In this work, the authors innovatively applied the Norrish–Yang reaction of p-benzoquinone to the synthesis of avarane-type meroterpenoids. Starting from the common precursor quinone, they generated diverse biradical intermediates via regioselective hydrogen transfer (δ-H or ε-H), further constructing various C–C bonds. This enabled efficient synthesis of the core skeletons of five natural products. The divergent strategy significantly reduces redundant synthetic steps, embodies synthetic economy of "one precursor for multiple targets", and provides a valuable scheme for building structurally diverse natural product libraries.

1.4 Gracilisoids A–I

In 2025, Li's group exemplified the “Isolation-Synthesis-Functionality” research concept for a new class of sesterterpenoids, namely gracilisoids A–I (49–57) [36]. Gracilisoids A–E (49–53) were isolated from the ethnomedicinal plant Eurysolen gracilis of the Lamiaceae, while UPLC-MS/MS analysis of the crude leaf extract indicated trace amounts of gracilisoids F–I (5457) in the plant material. Li’s group pursued the divergent total synthesis of 4957 via a bioinspired strategy, incorporating a Norrish–Yang cyclization/α-hydroxyketone rearrangement tandem reaction and late-stage biomimetic photooxidation as key steps. The synthetic endeavour began with the total synthesis of 49, which served as both the envisioned precursor for Norrish–Yang cyclization and the divergent starting point for accessing the other eight natural products (5057). As an initial lead, two commercially available starting materials: (−)-citronellal (58) and diosgenin were employed (Scheme 7). (–)-Citronellal (58) was first converted to 59 via enantioselective intramolecular aldehyde α-alkylation using MacMillan's protocol, subsequently undergoing Shi's asymmetric epoxidation to give rise to epoxide 60 as a 3:1 mixture of diastereomers. These were not separated until step 8 due to poor separability at this stage. Concurrently, diosgenin was then processed through a known two-step sequence to 61, followed by Mitsunobu reaction, ester reduction, thioether oxidation, and silylation of the primary alcohol to furnish sulfone 64. The two key fragments – aldehyde 60 and sulfone 64 – were merged via Julia–Kocienski olefination to construct alkene 65. Treatment of 65 with (C6F5)3B triggered a Meinwald rearrangement, generating aldehyde 66. Nucleophilic addition, oxidation of the resulting alcohol, and base-promoted epimerization at C6 of 67' delivered 67. Subsequent dihydroxylation of the alkene in 67 and protection of the resulting 1,2-diol as a cyclic carbonate delivered 68. A one-pot desilylation/oxidation of 67 produced an aldehyde, which was subject to selective nucleophilic addition in the presence of a ketone, allowing for access to the furan precursor 68 [37]. Oxidation–cyclization–aromatization of 68 with Dess–Martin periodinane (DMP) constructed the southern furan moiety of 69. Finally, hydrolysis of the carbonate followed by oxidation of the resulting diol completed the Norrish–Yang cyclization precursor gracilisoid A (49).

[1860-5397-21-177-i7]

Scheme 7: Total synthesis of gracilisoid A.

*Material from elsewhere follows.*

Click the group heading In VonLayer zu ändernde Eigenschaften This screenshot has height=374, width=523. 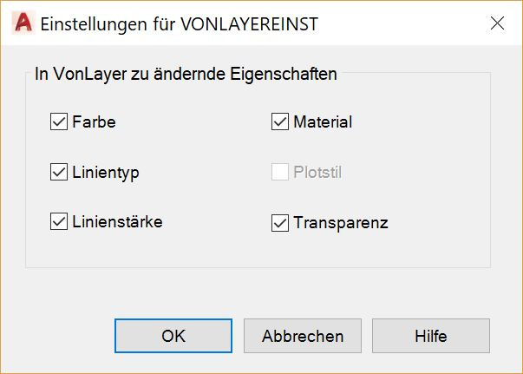(x=186, y=74)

Irradiation of 49 under anaerobic conditions with a CFL, followed by treatment with silica gel, successfully generated a pair of separable regioisomers: gracilisoid F (54) in 42% yield and gracilisoid H (56) in 40% yield, respectively (Scheme 8). Here, light triggered a regiodivergent Norrish–Yang cyclization, while the acidic nature of silica gel sufficiently promoted an α-hydroxy ketone rearrangement. This type of rearrangement was also observed in Yang’s total synthesis of (+)-cyclobutastellettolide B (13) as described above [21]. The driving force for the rearrangement is proposed to stem from 1,2-strain between the substituents at C13/C10 and C13/C7, consistent with observations from Yang's work [21].

[1860-5397-21-177-i8]

Scheme 8: Divergent total synthesis of gracilisoids B–I.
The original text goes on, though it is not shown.